You can’t have it both ways–14(c) is either work or it is training.

If it is work, then it is clearly discriminatory.

And if it is training, it is the most abysmal failure in job training history

with many of the people with disabilities subjected to this “training” for 20, 30, even 40 and more years, shuttered away in gulags of indifference, many times without any meaningful connection to the community or hope for their futures.

According to a letter I received from the Deputy Secretary of Labor, in Fiscal Year 2017, Wage and Hour investigated 217 workshops, 90% of which were found to have violated 14(c) requirements, resulting in nearly $2.5 million dollars in back wages impacting 7,302 employees.

In 2018, Wage and Hour investigated 201 more cases, 83% of which were found with violations, resulting in nearly $2.6 million in back wages and impacting 9,133 employees.

The percentage of violations and the amount of back wages reclaimed would be totally unacceptable in any other business.

It is said that we collect data on things we view as important. And historically, we just don’t count people with disabilities.

For this reason, not surprisingly, there is an extreme lack of data available on people with disabilities who are paid subminimum wages in America.

For far too long, the facts about 14(c) have been hidden from the public and policy makers, leaving the “truth” about 14(c) to be designed by the lobbyists for the providers who have the most to gain by the continuation of this decrepit program.

That’s why we’re delighted that Wage and Hour recently converted its 14(c) application from paper to an electronic format, because there is a great opportunity to collect, aggregate, and analyze information in a way that was not previously possible.

When NCD first called for a phase out of 14(c) in 2012, no state or local government had eliminated the payment of subminimum wages through legislation. However, seven years later, many exciting developments show a shift in thinking about the incongruence of 14(c) with today’s disability policy goals.

Maryland, Alaska, New Hampshire, Texas and the cities of Seattle, Washington, and Reno, Nevada, have all passed legislation banning the payment of subminimum wages completely or in state contracts, and there is pending legislation in Connecticut, Illinois, Montana, New York, and North Carolina to do the same

And even the AbilityOne program has asked all of its central nonprofit agencies to phase out the use of subminimum wages.
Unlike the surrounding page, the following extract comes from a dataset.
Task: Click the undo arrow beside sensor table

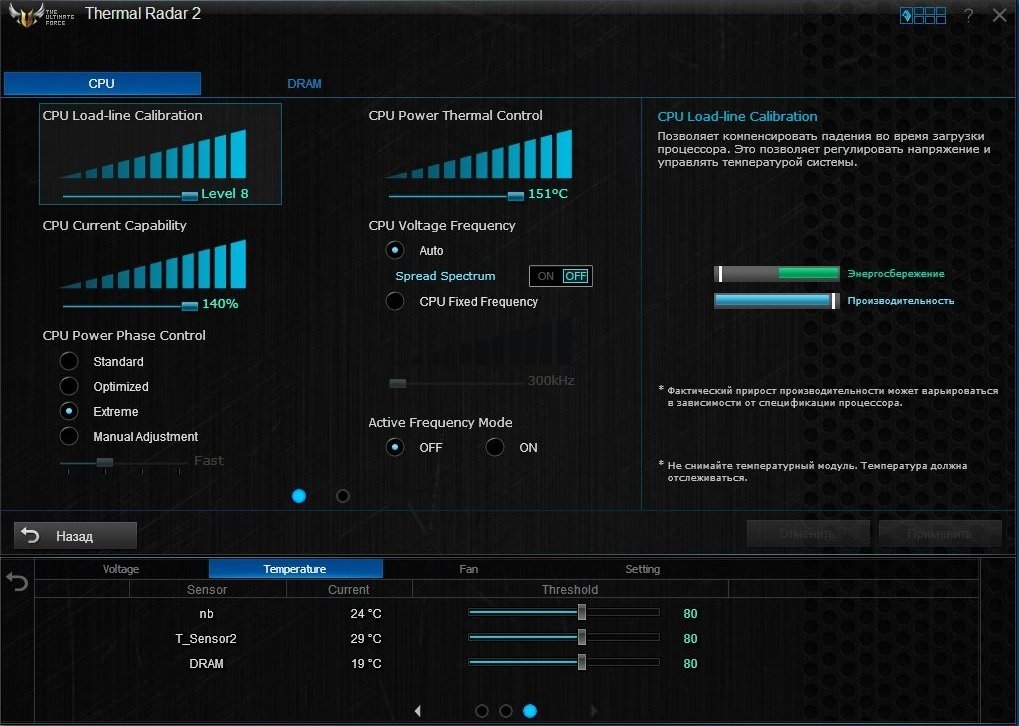Action: [x=17, y=581]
And this year, SourceAmerica’s Board of Directors adopted a position to phase out and eliminate the practice of 14(c) on all its AbilityOne contracts within three years.
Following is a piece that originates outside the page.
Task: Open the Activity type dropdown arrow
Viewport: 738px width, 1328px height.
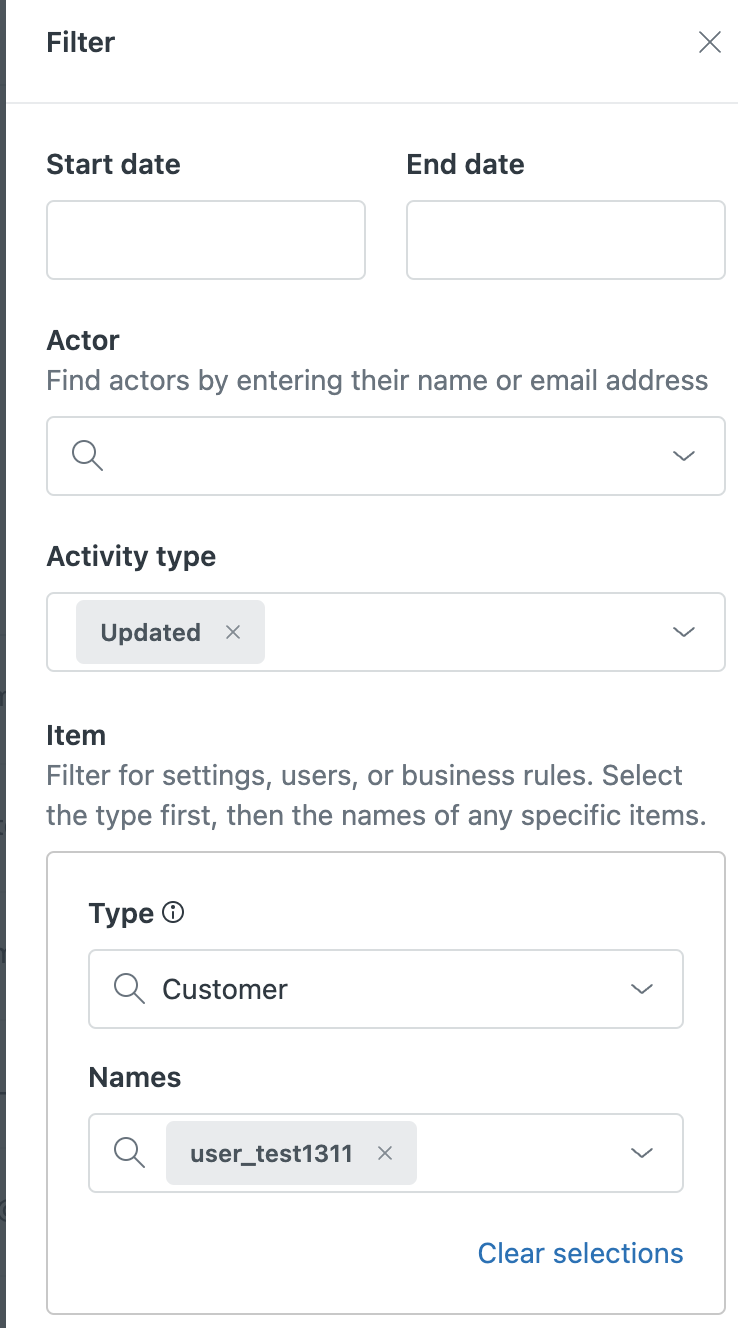Action: pos(684,632)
For far too long 14C certificate holders have used the scare tactic that if 14C is eliminated people will lose their jobs. In reality what they are really saying is that they, the workshop owner, will be the ones firing the very people they claim to care so much about because they refuse to pay people with disabilities minimum wages and accept the reality of ADA by working for their transition to community jobs.
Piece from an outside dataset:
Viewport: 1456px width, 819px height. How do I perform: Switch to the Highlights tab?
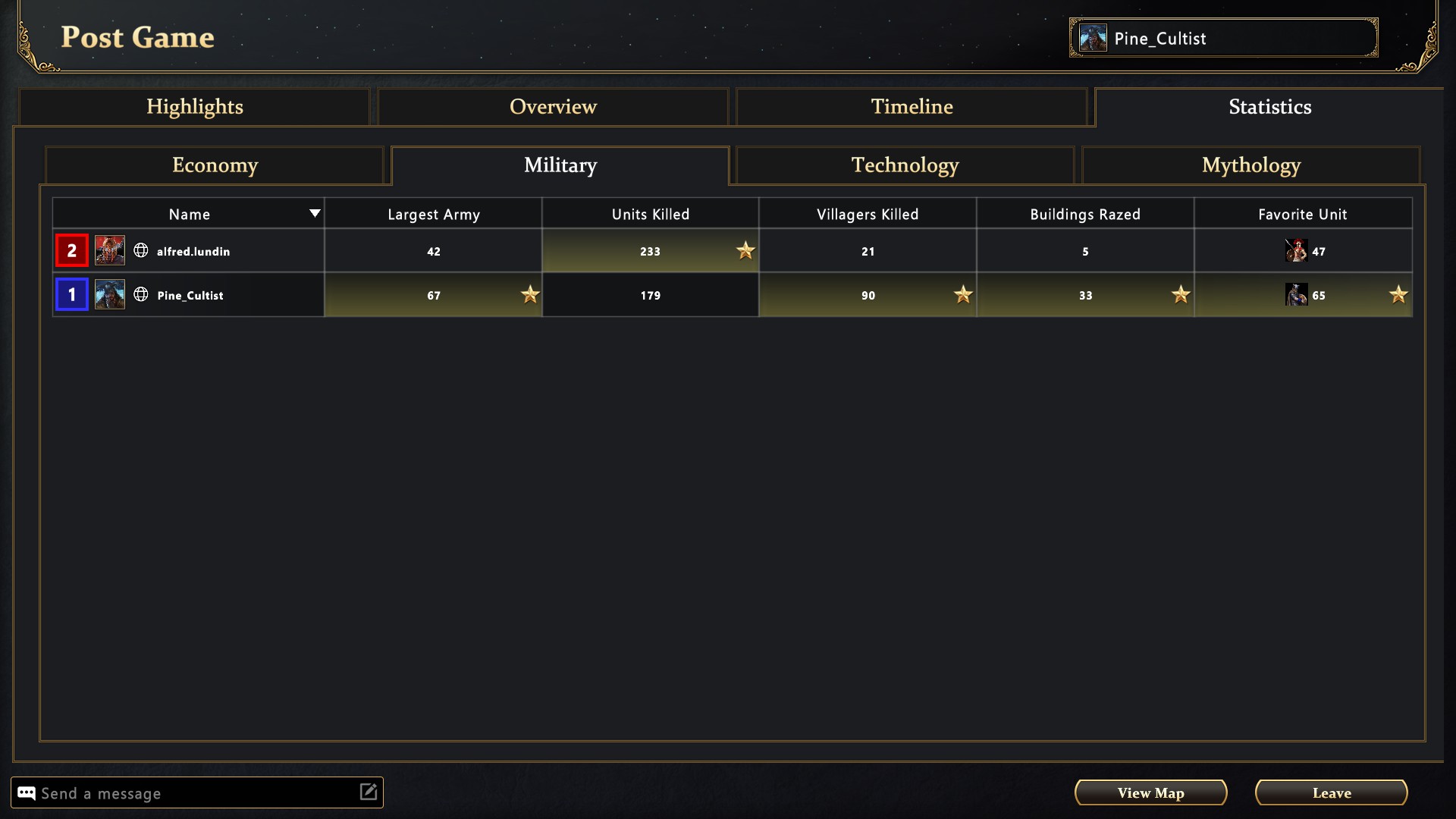195,107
And if their current business model can’t deal with the increase in wages, they need to change their business model. The National Industries for the Blind did just that years ago, and they have prospered.

Some parents who have children in 14(c) programs have expressed fears to me about their loved ones losing jobs. We respect those concerns and are working toward policy solutions that pursue a gradual transition to help assure that no one is abruptly affected by the changes.

We know this will require resources and the collective muscle of everyone who cares about equality for all Americans.

With the 30th anniversary of ADA just a little over six months away, this conversation is particularly timely.

As long as it remains legal to pay people with disabilities less than the minimum wage, little pressure exists to invest in alternate models.

If paying our fellow Americans with disabilities pennies an hour under the pretense of “training” continues, our national policy goals – despite the passage of civil rights laws, despite the advancements in the education of people with disabilities, and despite our national march towards equality for all human beings – will remain nothing more than hollow words.

Thank you for the opportunity to testify before you today.